**AIM OF THE EXERCISE**
In the records below, find the line containing "Task: Click the Install" and the line containing "This screenshot has". Give again exactly those lines and every line between them, omitting the pictures.

**DATA FOR THIS TASK**
———
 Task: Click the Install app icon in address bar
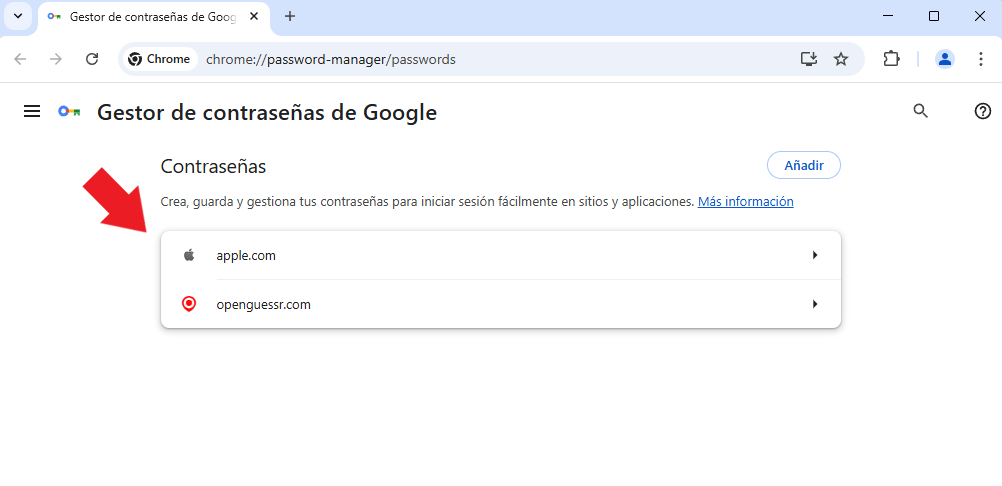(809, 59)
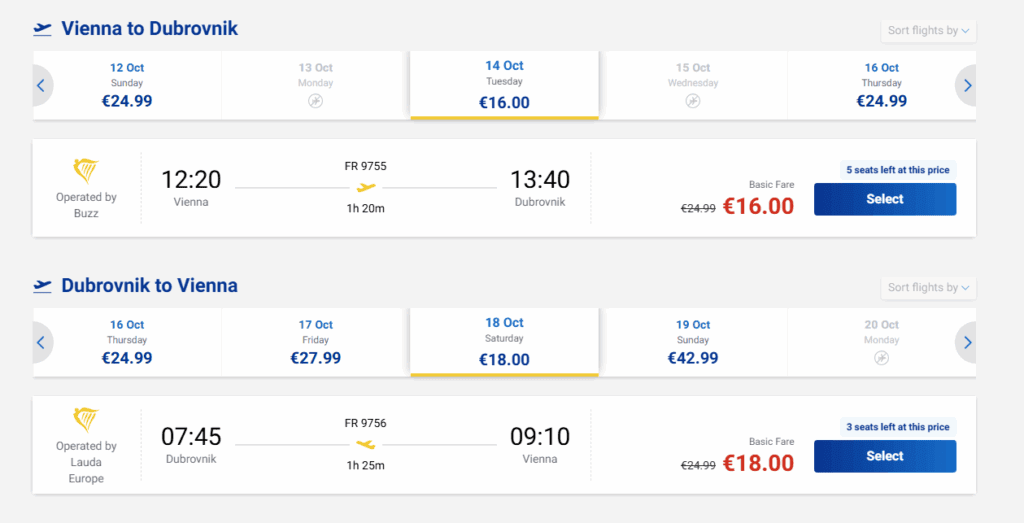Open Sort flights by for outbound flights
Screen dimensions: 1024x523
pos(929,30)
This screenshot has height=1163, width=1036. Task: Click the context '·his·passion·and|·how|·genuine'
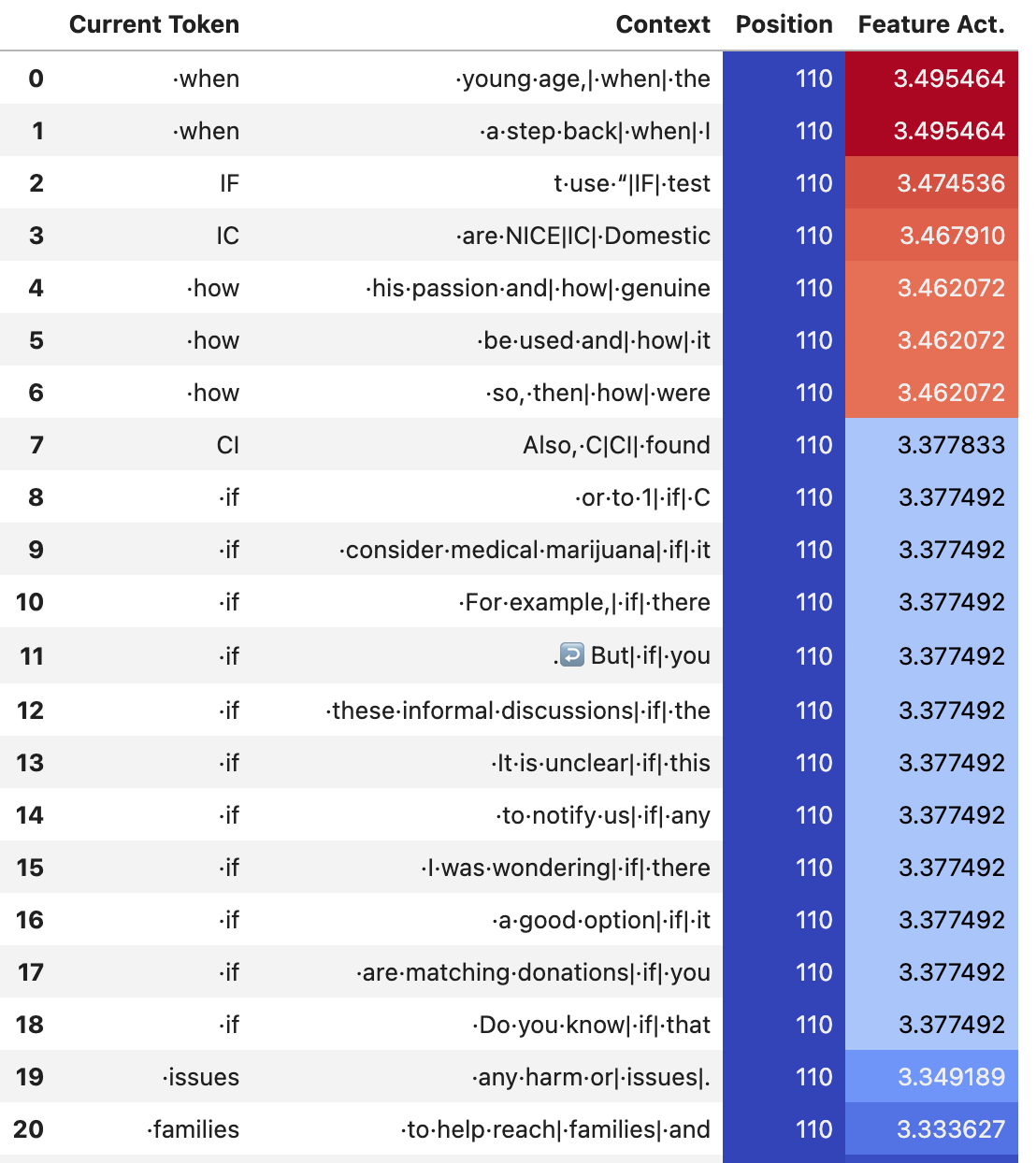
———
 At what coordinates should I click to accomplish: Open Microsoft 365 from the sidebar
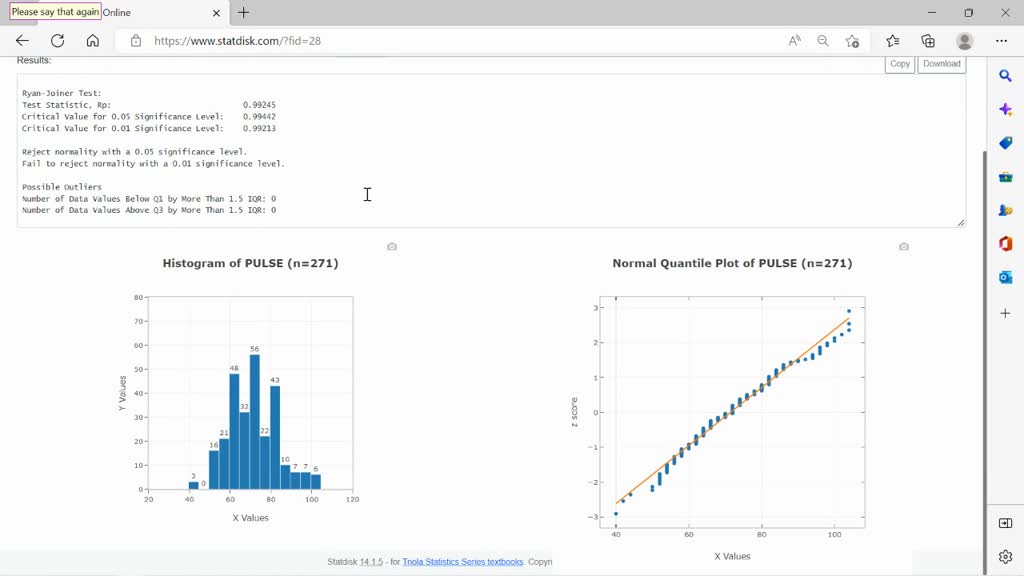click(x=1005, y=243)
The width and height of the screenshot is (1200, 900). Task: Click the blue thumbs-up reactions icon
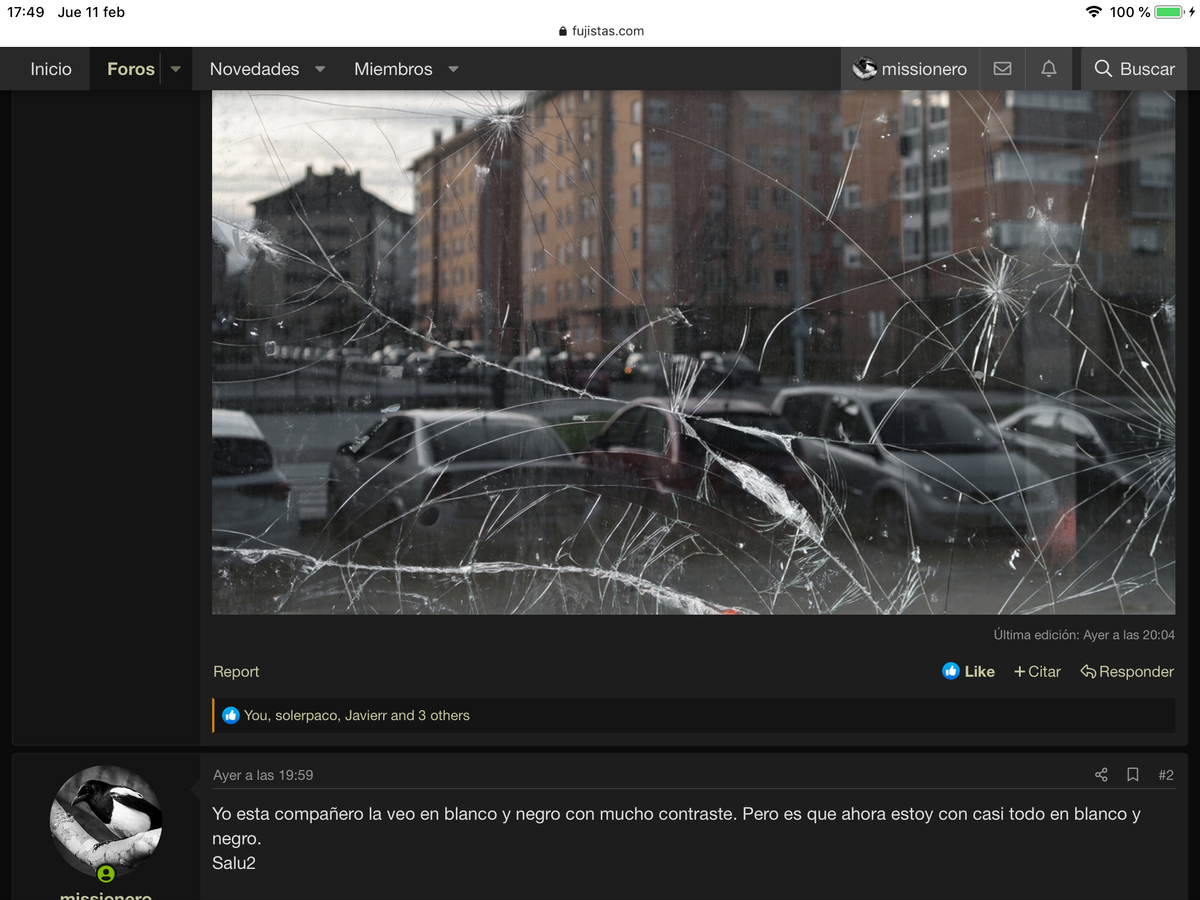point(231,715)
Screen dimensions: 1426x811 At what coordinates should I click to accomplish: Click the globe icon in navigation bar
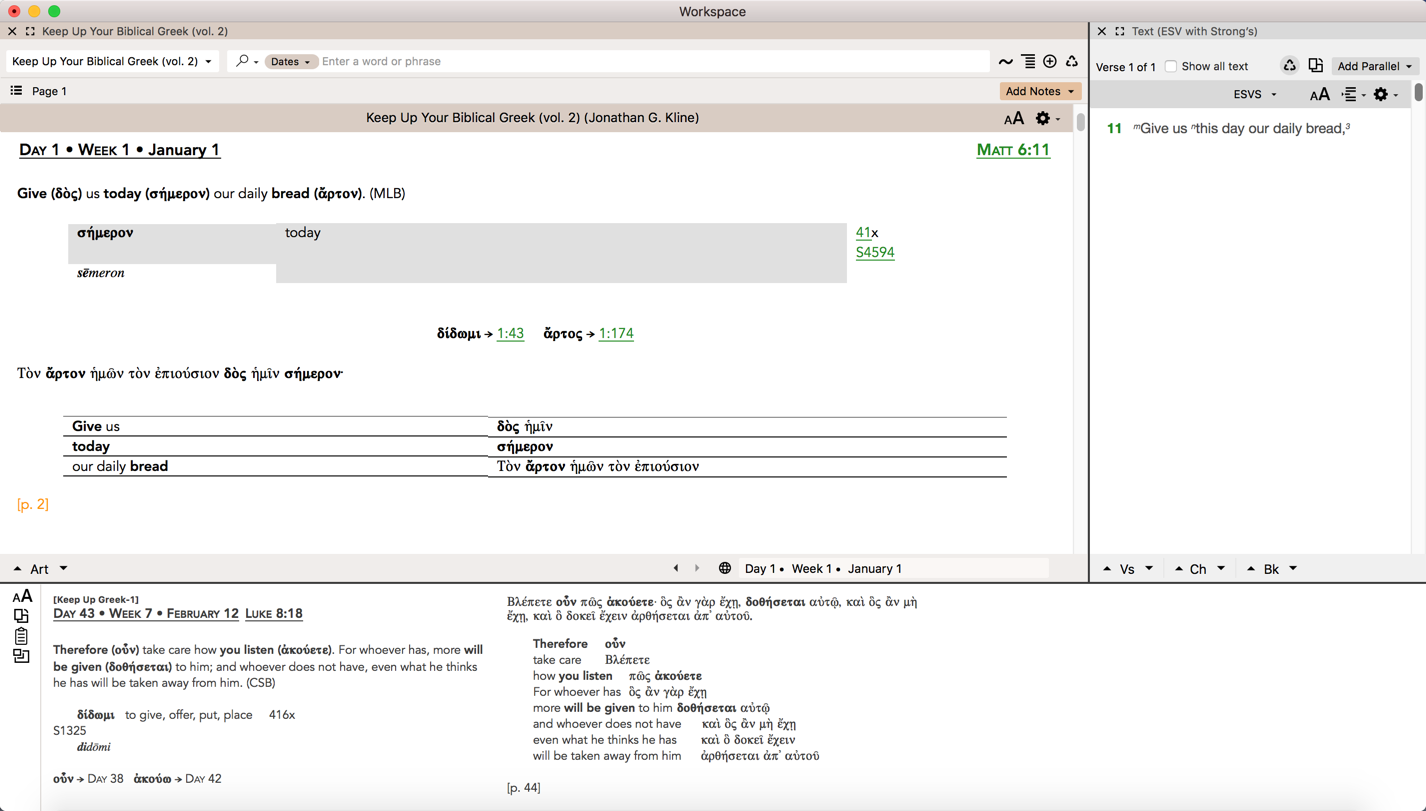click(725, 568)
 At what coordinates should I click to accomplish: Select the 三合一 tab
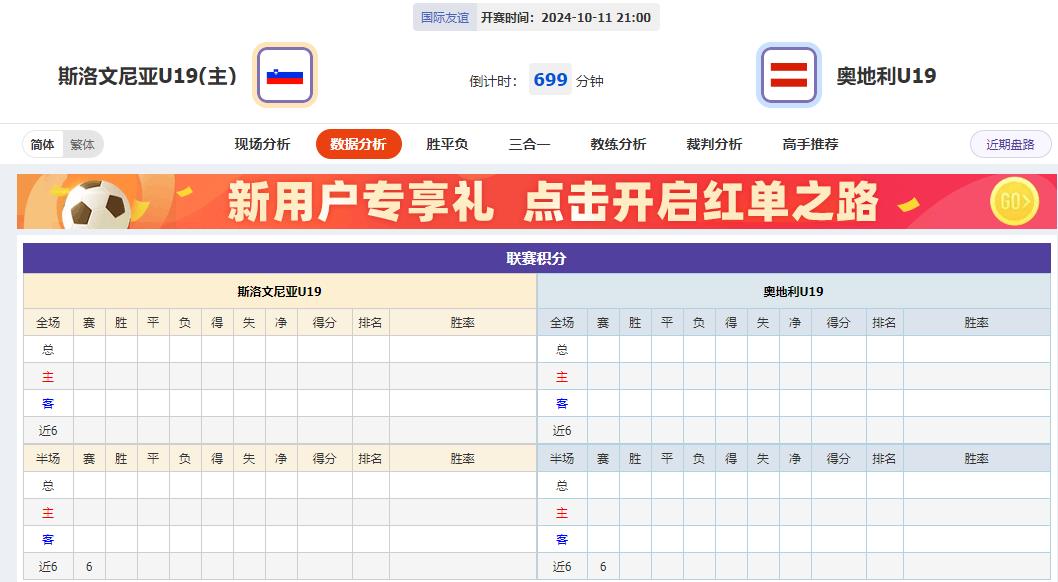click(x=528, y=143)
———
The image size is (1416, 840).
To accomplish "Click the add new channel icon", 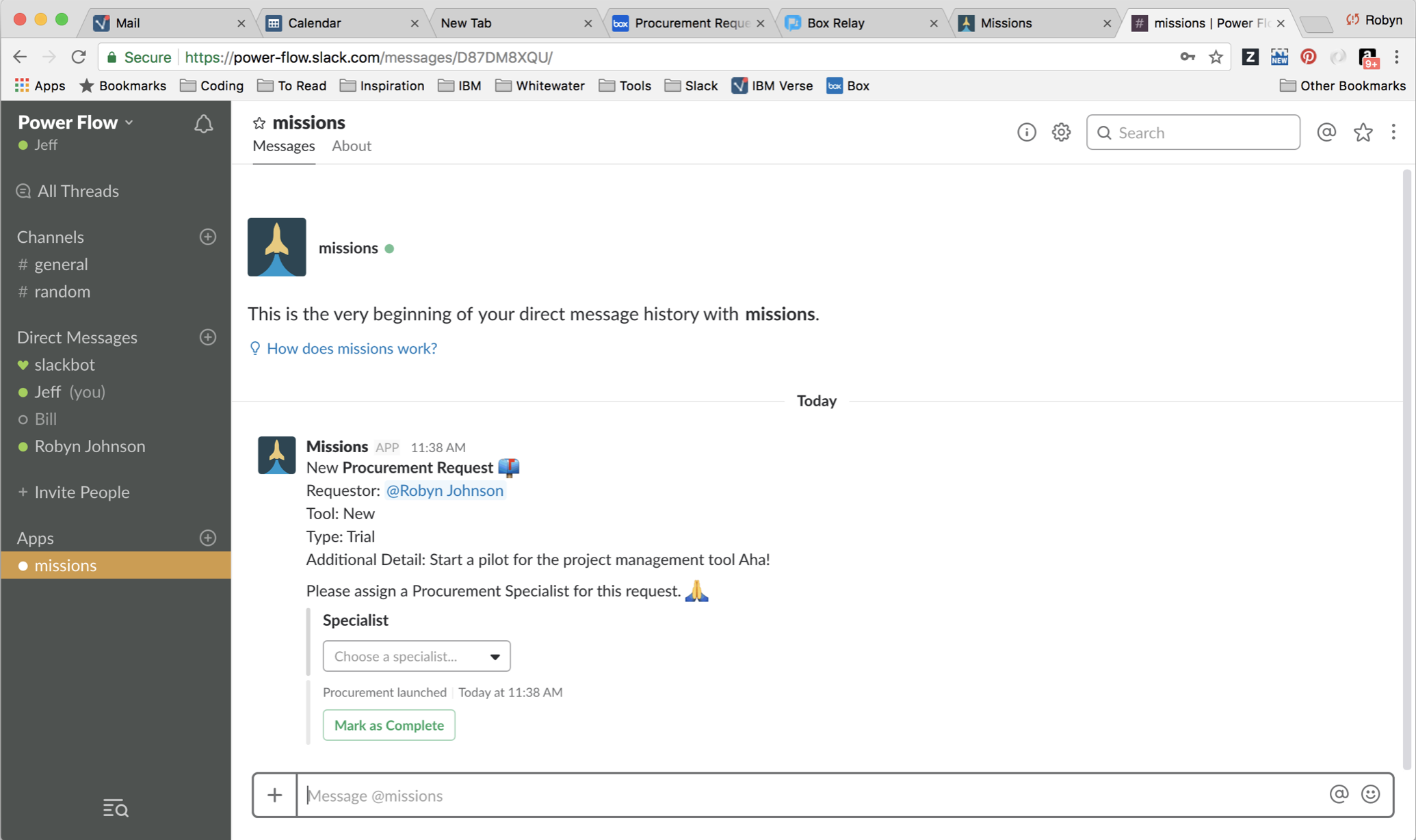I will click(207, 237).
———
**REPLY**
 Task: Click the Install app icon in address bar
(809, 59)
Open Sort flights by for outbound flights
Screen dimensions: 1024x523
pos(929,30)
This screenshot has height=1163, width=1036. Task: Click the context '·his·passion·and|·how|·genuine'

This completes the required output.